> _PROMPT_
All lines from the one containing "Delete gateway 7276FF00390302C6" through the end of the material below are to be printed exactly, both ends included, minus pictures.

____ SUPPLIED ENTRIES

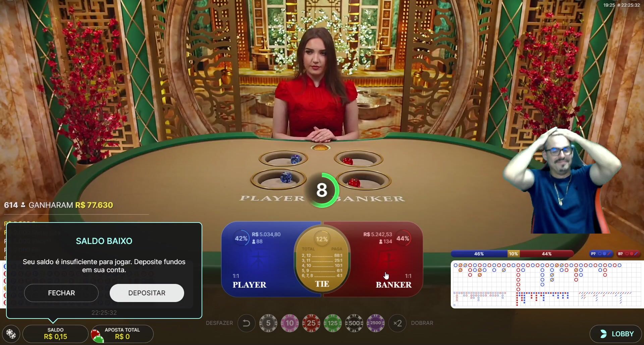Image resolution: width=644 pixels, height=345 pixels.
Task: Click the undo arrow next to DESFAZER
Action: pos(247,323)
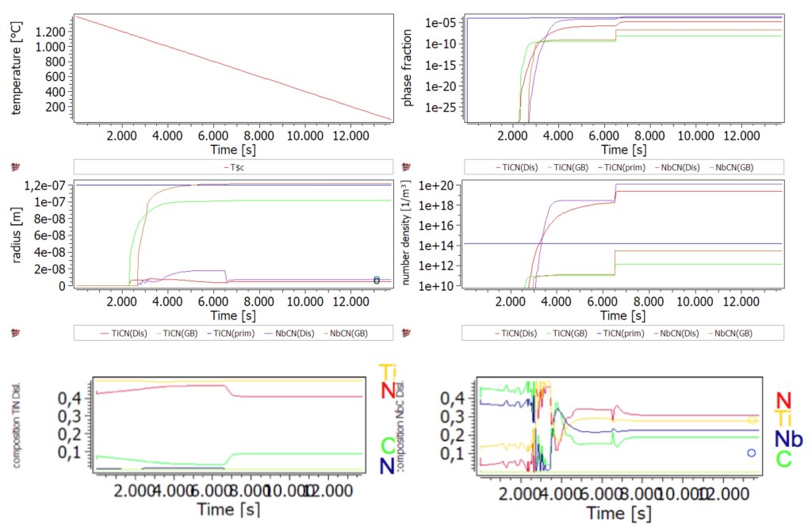Click the green C label beside TiN composition plot
The width and height of the screenshot is (812, 527).
[387, 446]
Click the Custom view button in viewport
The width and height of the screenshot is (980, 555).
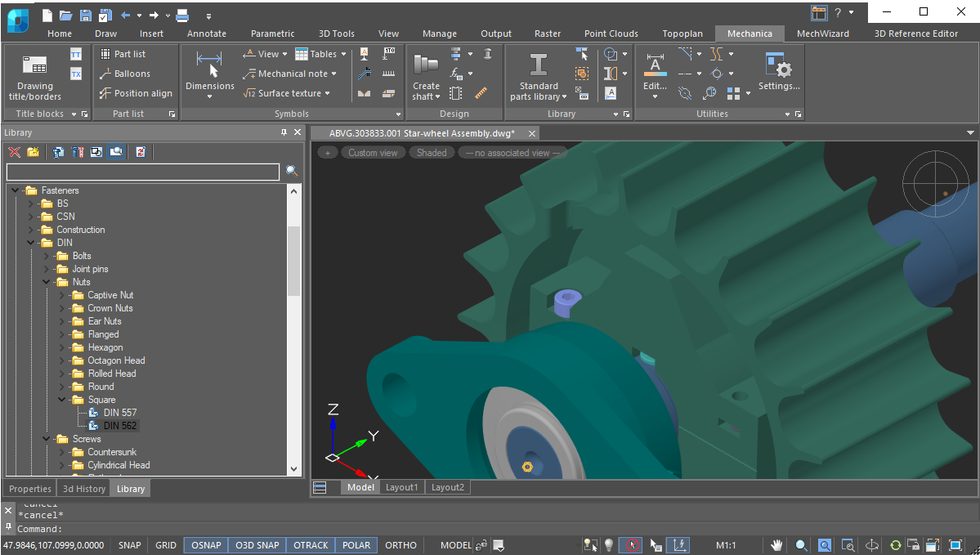[x=373, y=153]
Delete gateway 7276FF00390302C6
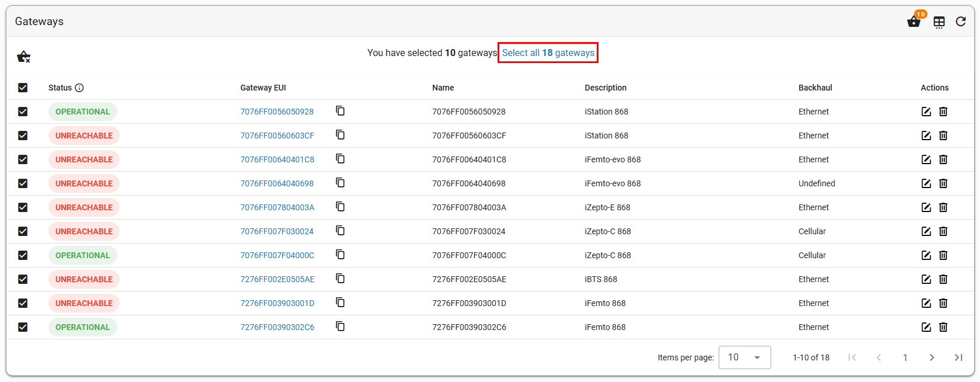The width and height of the screenshot is (980, 382). [943, 327]
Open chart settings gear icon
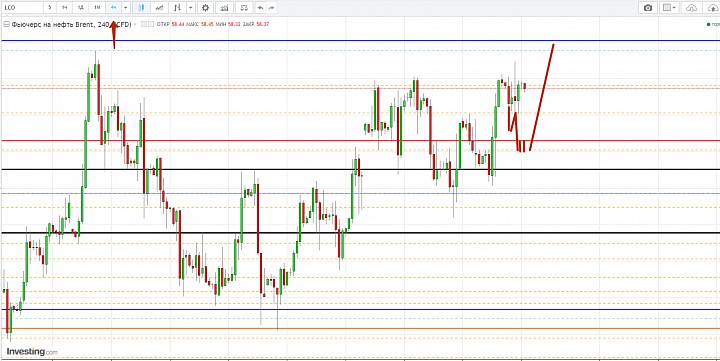720x361 pixels. coord(205,8)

________

> _OUTPUT_
Delete gateway 7276FF00390302C6
The width and height of the screenshot is (980, 382). [943, 327]
Open chart settings gear icon
720x361 pixels. coord(205,8)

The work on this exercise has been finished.